Pepsi has an answer to Coke’s Santa Claus: Cardi B.
The rapper stars in a new holiday-themed campaign for the brand as it pours more money into seasonal marketing. The new investment marks a direct challenge to Coke, whose polar bear mascots and Santa imagery have long been used to push the brand during the holidays.
Pepsi wants to put a more contemporary twist on the holidays. Its campaign, called “Gift it Forward with Pepsi,” includes what it calls a “digital scratch-off game” that makes use of QR codes imprinted on cans of the soda. If buyers reveal three Pepsi globes, they win cash prizes ranging from $5 to $25,000. The catch is the money must be instantly gifted to a friend or charity.
Cardi B plugs the program via digital ads and a TV ad spot to run during NBC’s coverage of the “Macy’s Thanksgiving Day Parade,” as well as during National Football League Thanksgiving Day games.
The ad features a new take on the classic “Here Comes Santa Claus” tune called “Here Comes Cardi B.” She is shown mingling with elves and encouraging viewers to give money, not clothes, as gifts.“If you don’t know they size, don’t give them a sweater, give them the gift that always fits: cash,” she says.

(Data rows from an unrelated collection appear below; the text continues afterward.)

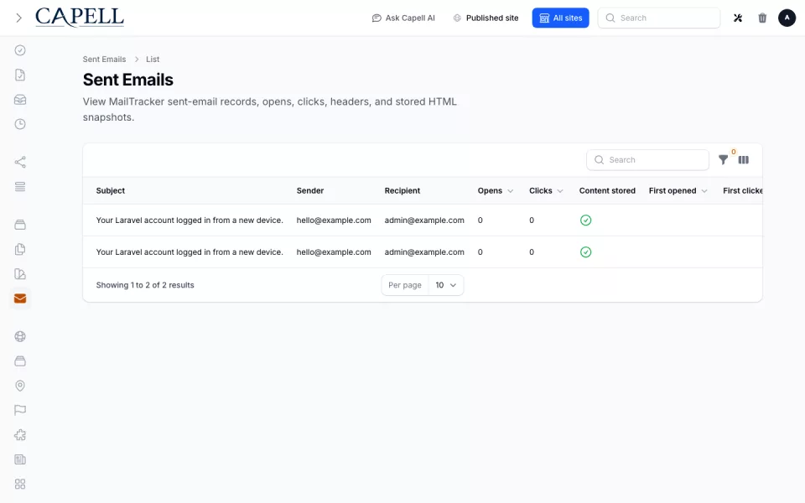
Task: Click the Sent Emails breadcrumb
Action: point(104,59)
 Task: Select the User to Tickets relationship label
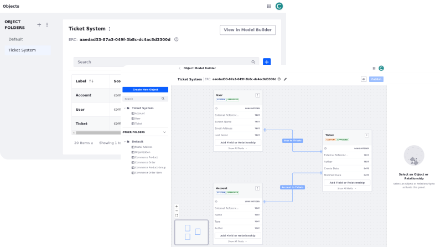click(292, 141)
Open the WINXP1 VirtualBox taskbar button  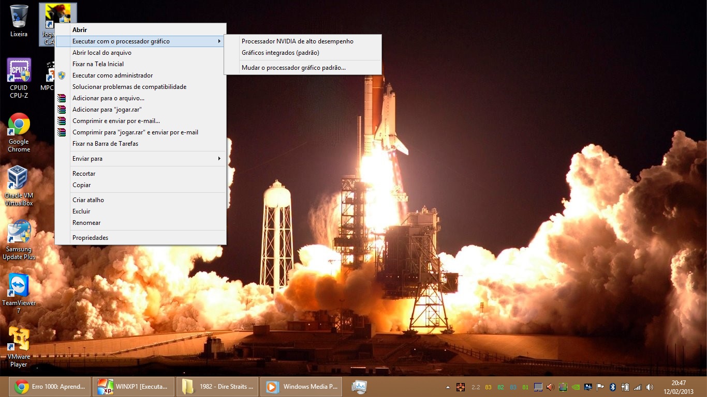coord(133,387)
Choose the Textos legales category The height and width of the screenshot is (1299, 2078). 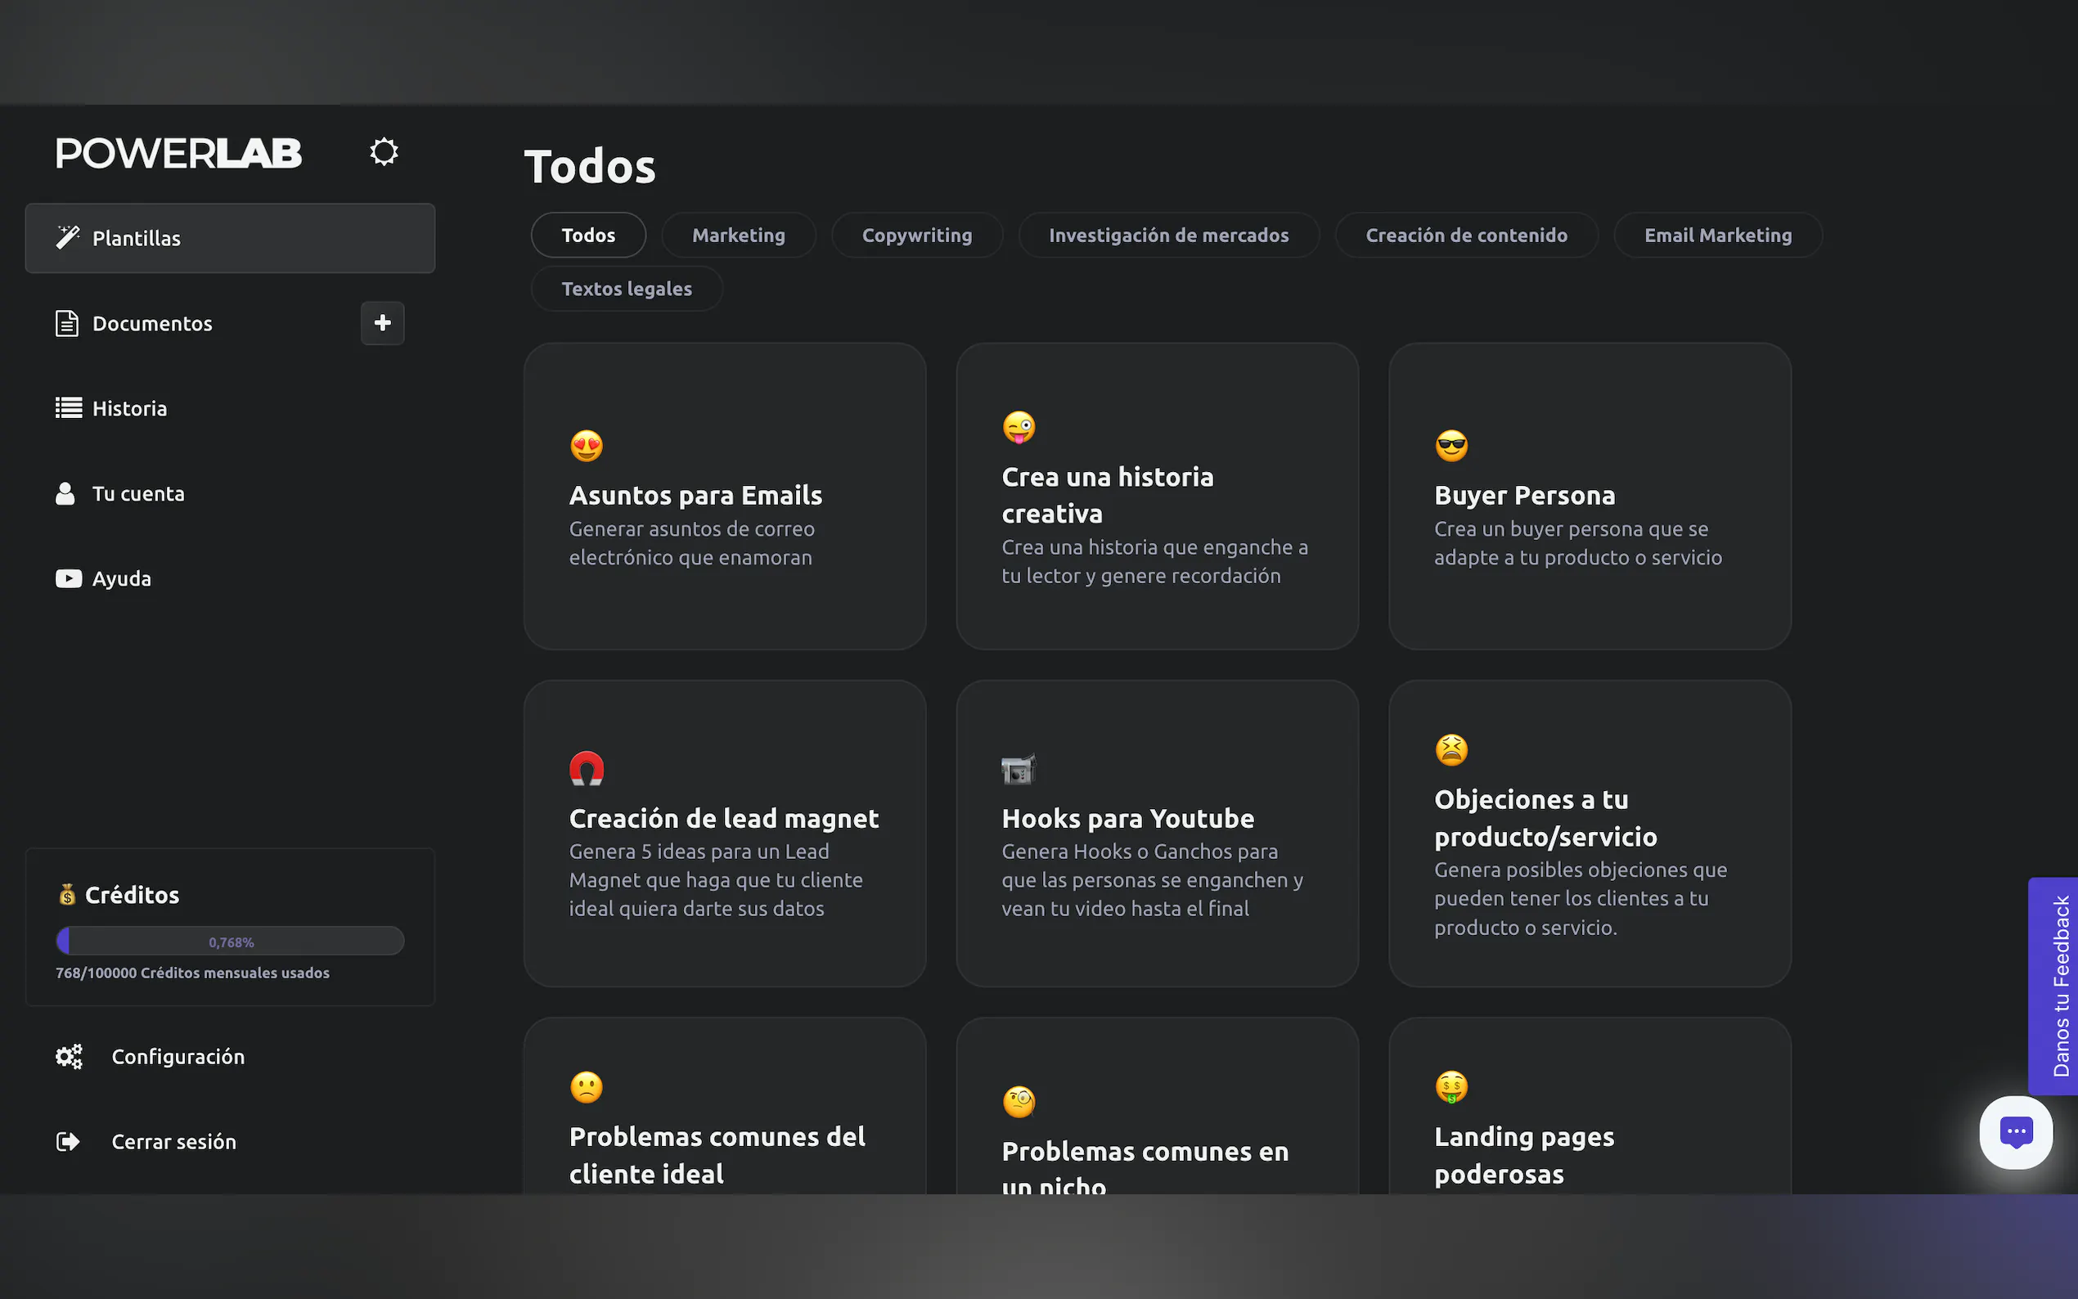point(626,289)
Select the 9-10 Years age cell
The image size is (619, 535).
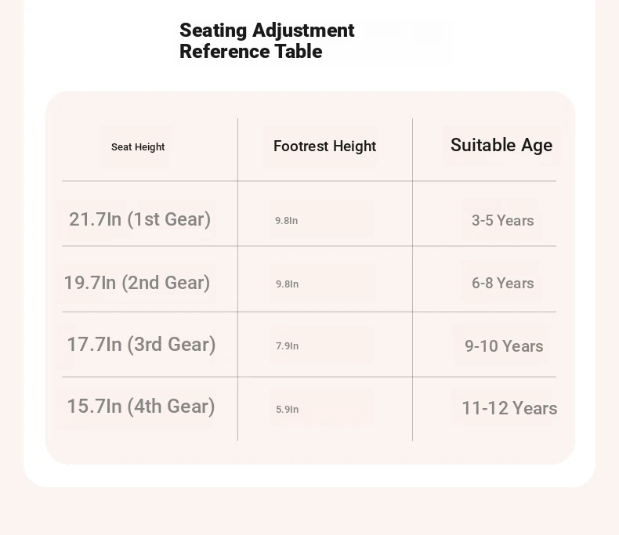click(x=504, y=346)
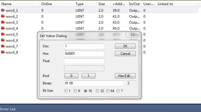201x112 pixels.
Task: Sort the list by the Type column header
Action: pyautogui.click(x=80, y=4)
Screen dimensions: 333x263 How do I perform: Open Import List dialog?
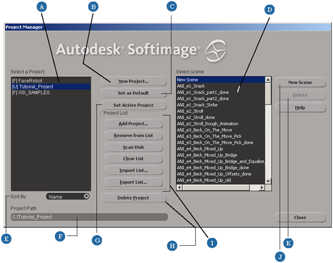[133, 170]
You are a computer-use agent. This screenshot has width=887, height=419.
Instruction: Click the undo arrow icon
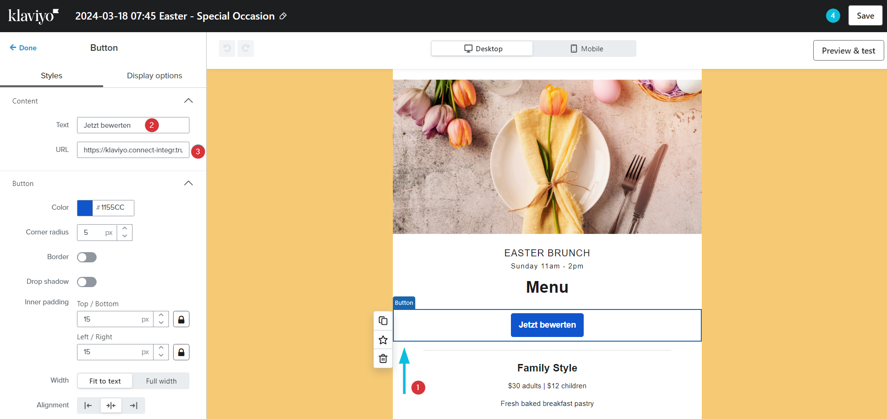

Pepsi used Motive to design the “Gift it Forward” program, while VaynerMedia handled the Cardi B ad.
Todd Kaplan, VP of marketing for Pepsi, in an interview conceded that the brand has historically not done as much holiday marketing as Coke. Pepsi is stepping it up now because “the holidays are obviously a great time for cola and for our product,” he says. “As people stock up for the holiday parties and the meals, and all that, we want to make sure Pepsi is front of mind.”
But, he adds: “We don’t want to just be another brand that has Santa Claus and has your traditional holiday point of view.” Instead Pepsi wanted to do something that is a better fit for its brand image, he says, by “unapologetically giving out cash....with none other than Cardi B.”
Pepsi’s approach is certainly a departure from Coke’s holiday marketing tactics, which lean into more traditional holiday imagery. Coke is so closely linked to Christmas that its version of Santa Claus, first created in 1931 by artist Haddon Sundblom, is widely credited with popularizing the modern-day interpretation of Santa Claus—a big jolly man in a red suit. The polar bears have been part of Coca-Cola's repertoire since first appearing in a print ad in France in 1922.
Of course, Coke has modernized how it uses the bears over the years. This season the brand is touting an augmented reality experience in which consumers can scan images of the bears on cans using the Coca-Cola app to reveal action scenes like snowball fights.